Elle lui a été un affreux supplice, et qu’il a enduré avec plus de fierté morale que de patience naturelle. Car il n’était pas, de nature, l’homme d’une tragique destinée. Vif, gai, merveilleusement doué pour la lutte, épris de ses idées, et de leur succès comme du sien, virtuose applaudi des grands jours parlementaires, content de réussites telles que le paradoxe de transformer en un régime de liberté l’Empire autoritaire et d’être, sans mortel accident de doctrines, le ministre de Napoléon III et l’un des rares républicains qu’on ait connus, il avait accompli des prouesses avec facilité. Sensible à toutes innovations et trouvailles de l’esprit, dans sa jeunesse ; admirateur de Proudhon, socialiste, comme beaucoup de napoléoniens qui se cherchent ; Provençal, et que la Provence fêtait de cette double aubade : « Vive Emile Ollivier ! vive la République ! » une sagesse attentive le prit de bonne heure et le conduisit par les meilleurs chemins. Sans heurt et sans secousse, il était allé à l’Empire : ou plutôt, il amena l’Empire à lui. Il avait l’intelligence agile et prime-sautière. En outre, il savait travailler, lire, méditer et il portait allègrement l’érudition d’un grand lettré. Les arts le divertissaient et il employait la philosophie à l’ornement de ses convictions spiritualistes. Homme d’Etat, il eut des plaisirs de poète. Puis, il fut, dans son pays, comme un exilé.

- [Données de départ]

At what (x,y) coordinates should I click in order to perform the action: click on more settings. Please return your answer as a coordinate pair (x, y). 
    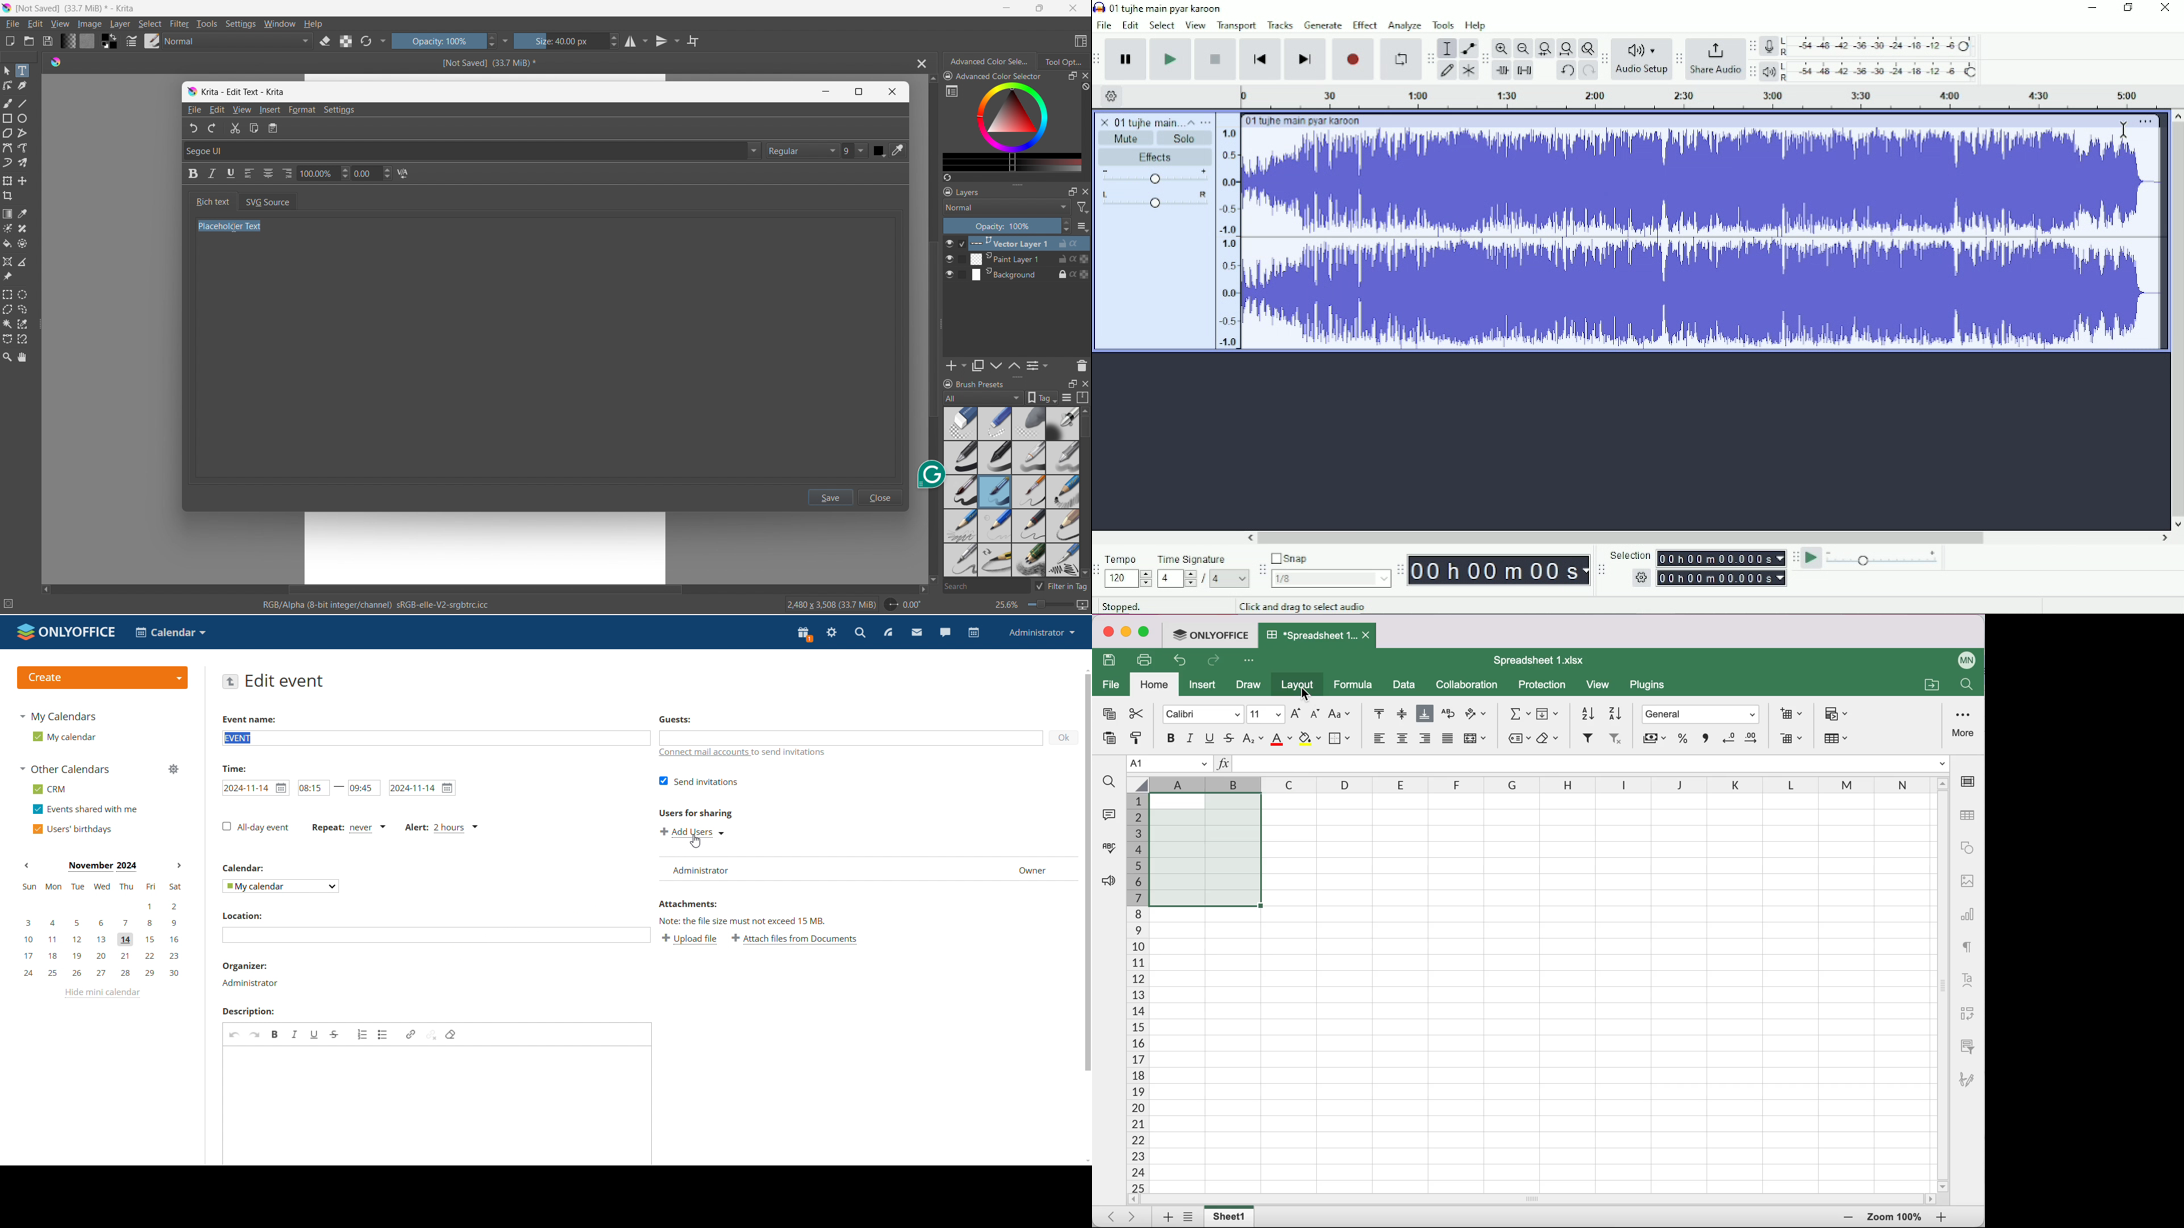
    Looking at the image, I should click on (506, 40).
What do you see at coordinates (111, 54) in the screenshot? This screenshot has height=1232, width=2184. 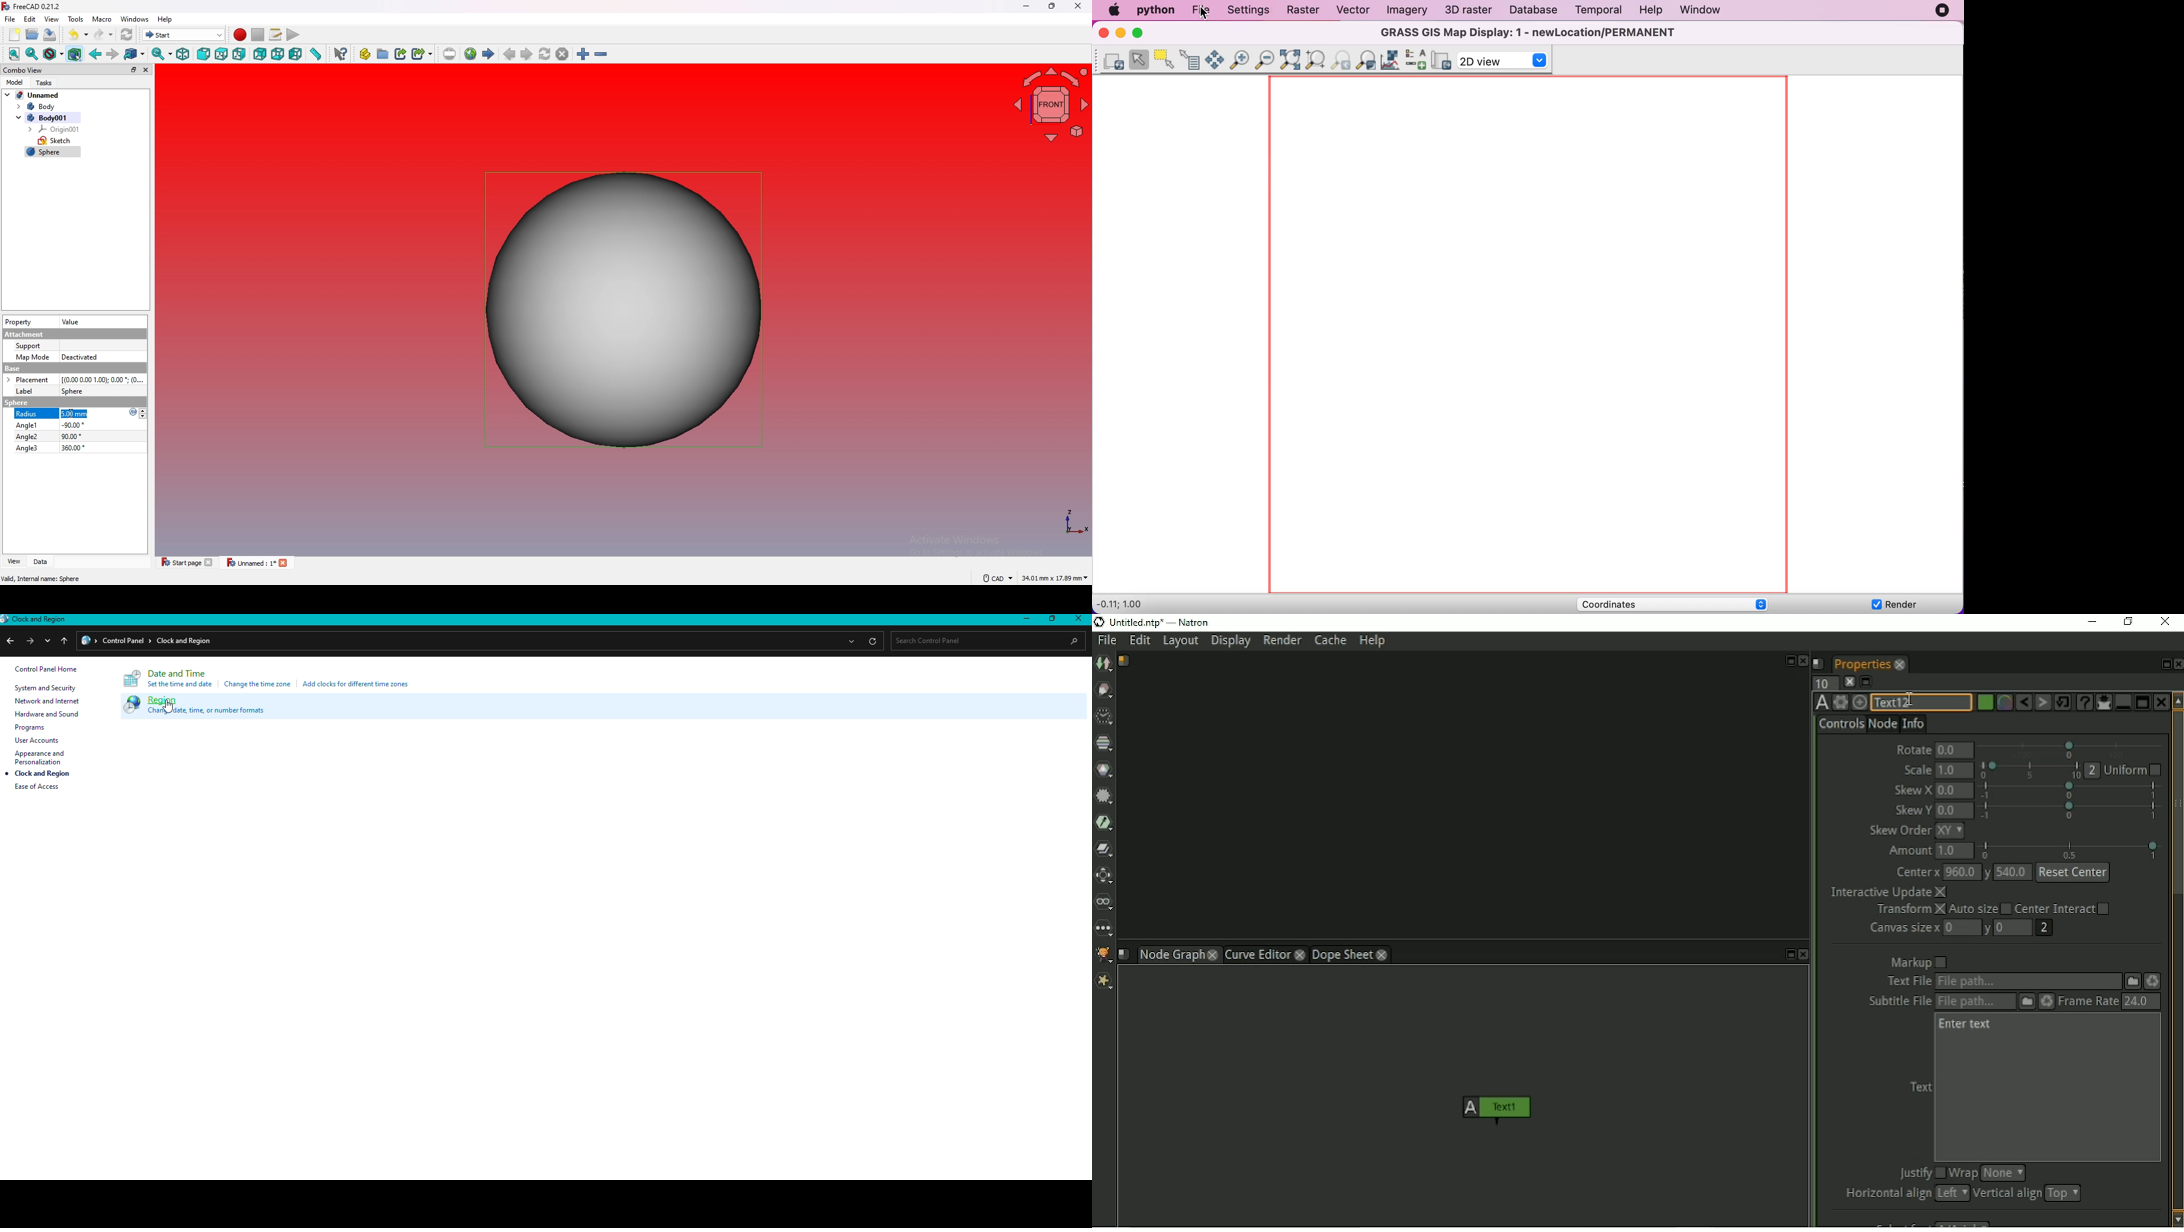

- [Consigne] D'après l'extrait sur Émile Ollivier, de quel penseur était-il admirateur dans sa jeunesse ?

- [Corrigé] De Proudhon.